Metabolic disorders result from a defective enzyme involved in the breakdown of the food we eat.
This leads to abnormal metabolites to accumulate in blood or urine which can be toxic and affect development. Our laboratory also monitors individuals diagnosed with a metabolic disorder identified from the newborn screening program.
Testing is designed to identify patients (usually babies or infants) with metabolic disorders (also known as inborn errors of metabolism).
Metabolism is the process your body uses to make energy from the food you eat. Food is made up of proteins, carbohydrates, and fats. Enzymes in your digestive system break the food down into compounds such as sugars and acids. These act as fuel for your body.
A metabolic disorder usually occurs when a single enzyme involved in the breakdown of food is either not produced or is not working properly. This leads to a build up of chemicals in the blood or urine. This can be toxic and can affect normal development.
Metabolic testing at VCGS looks at a number of different metabolites: amino acids, organic acids, acyl carnitines and glycosaminoglycans. Abnormal levels of any of these metabolites can indicate a metabolic disorder.

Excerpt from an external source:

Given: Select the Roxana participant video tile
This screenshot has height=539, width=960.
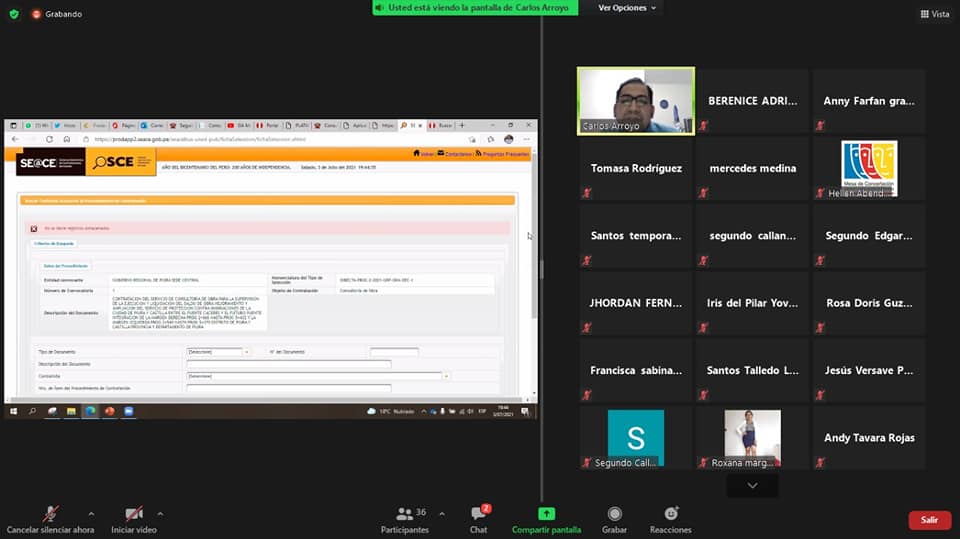Looking at the screenshot, I should (752, 437).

Testing is performed on blood, urine or cerebrospinal fluid, depending on what metabolite is being investigated. Please refer to test & specimen requirements.
Testing is usually arranged by a specialist doctor when an individual is suspected of having a metabolic disorder. Often, this occurs in the newborn period, when babies are identified via newborn screening.
What are the symptoms of a metabolic disorder?
The symptoms of genetic metabolic disorders vary widely. Some symptoms include lethargy, vomiting, failure to gain weight and seizures.
For many metabolic disorders, symptoms typically appear within a few weeks after birth, however some may take years for symptoms to develop. The symptoms may come on suddenly or progress slowly.
What treatments are available for a metabolic disorder?
Treatment for genetic metabolic disorders aim to reduce the level of the metabolite in the body. This can be done through diet, by limiting the intake of any food that can't be metabolised properly. Enzyme replacement therapy can also be used, as well as methods to remove the metabolic compound that has built up in the system.
For some metabolic disorders there are no effective treatments.